JEFFERSON CITY — With the veto session of the Missouri Legislature set to commence this week, Sen. Jamilah Nasheed announced today that the Missouri Legislative Black Caucus stands solidly behind and in solidarity with the governor in his veto of House Bill 253 and House Bill 436, and vowed that the Caucus would be in forefront of the fight to sustain the governor’s vetoes.  Caucus members said that by devastating funding for public services, including education and public safety, House Bill 253 would have a disproportionate impact on low-income and minority communities. 

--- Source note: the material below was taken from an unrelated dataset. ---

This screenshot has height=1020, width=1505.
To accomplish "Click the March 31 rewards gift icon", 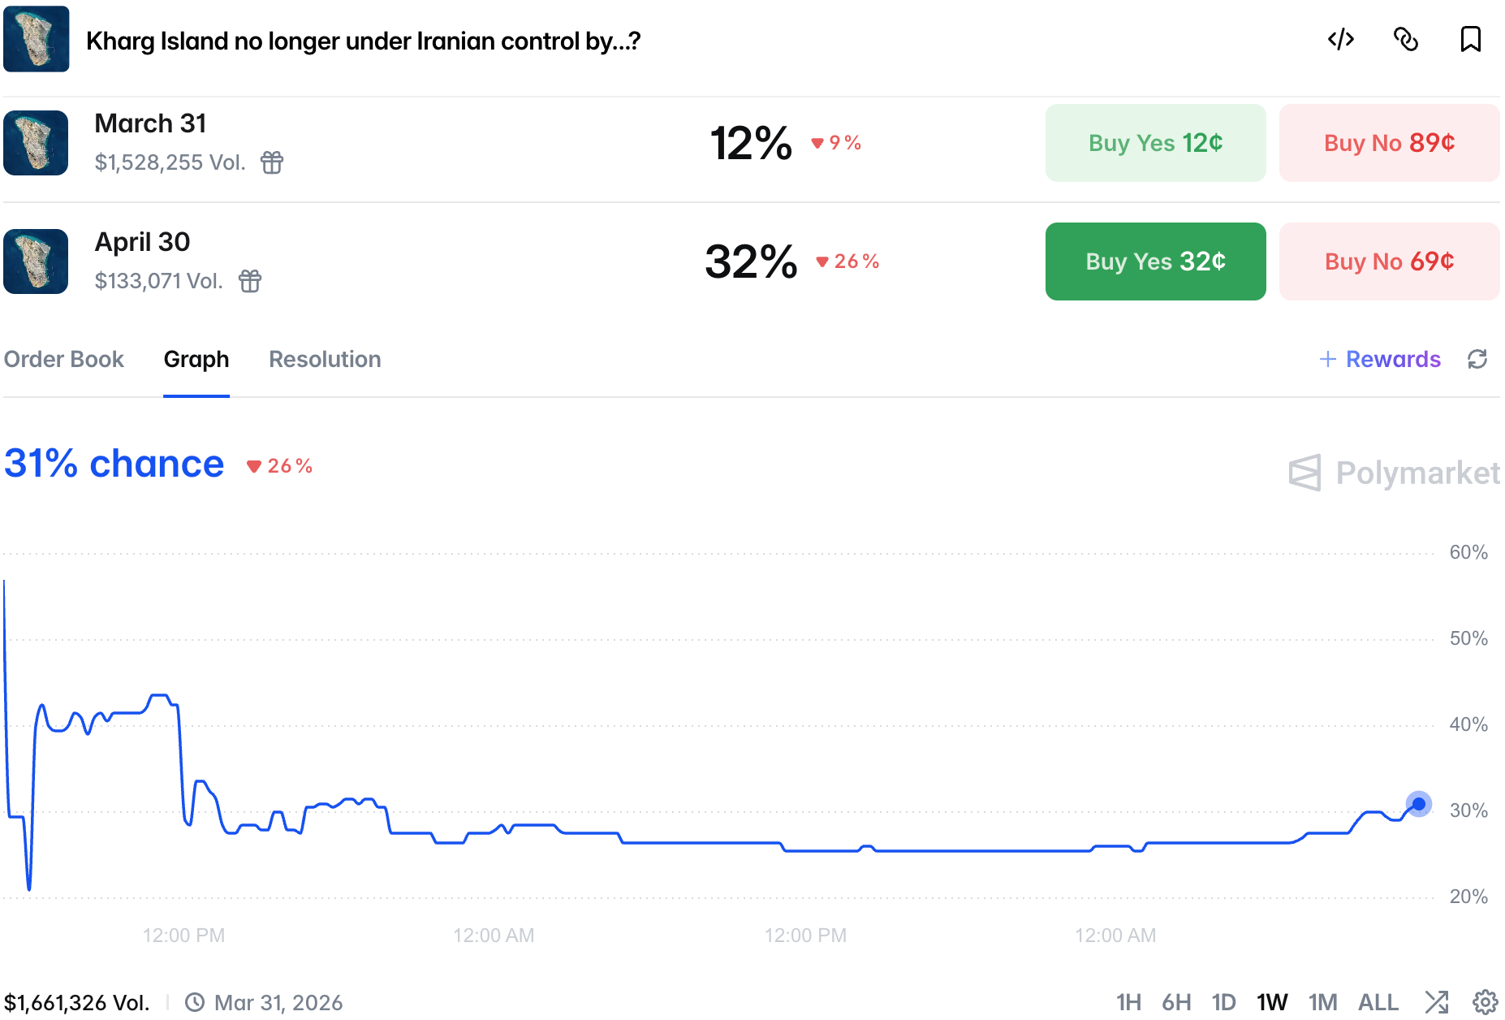I will point(272,162).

“House Bill 253 would funnel billions of dollars away from schools and other public services in our communities, and into the pockets of the wealthy special interests and lobbyists who helped write it,” said State Sen. Jamilah Nasheed, chair of the Missouri Legislative Black Caucus. “This backward-thinking policy, which would reduce revenue by as much as $1.2 billion and increase taxes on prescription drugs, is not what the citizens of Missouri deserve. We support the governor’s veto of House Bill 253 because we believe in expanding economic and educational opportunities for our most vulnerable citizens – not undermining them with fiscally irresponsible experiments.”

House Bill 436 is yet another ill-conceived bill attempting to circumnavigate citizens’ constitutional rights.  There is often discussion of gun owners’ rights in both the House and Senate, protected by the Second Amendment.  This year, HB 436 was introduced that would have defied federal gun laws, as well as violated many citizens’ First Amendment rights.  The majority in the Legislature wants to make certain federal laws don’t interfere with the rights of Missouri citizens; however federal law is the law of the entire land.  “We cannot pick and choose where and what laws affect us,” Sen. Nasheed said.

In HB 436, it would also be a crime to publish, in print or digitally, the name of any gun owner for any reason.  This would include any potential news article regarding a burglary involving firearms, or even reporting the name of a random citizen for an act not related to firearms.  This prospective hamstringing of the First Amendment could conceivably even extend to court records, police reports, or the mention of the name of a person who owns firearms by a private citizen on a social networking site.  Senator Nasheed continued, “The language of this bill is too broad, and clearly violates both our state and federal constitutions.”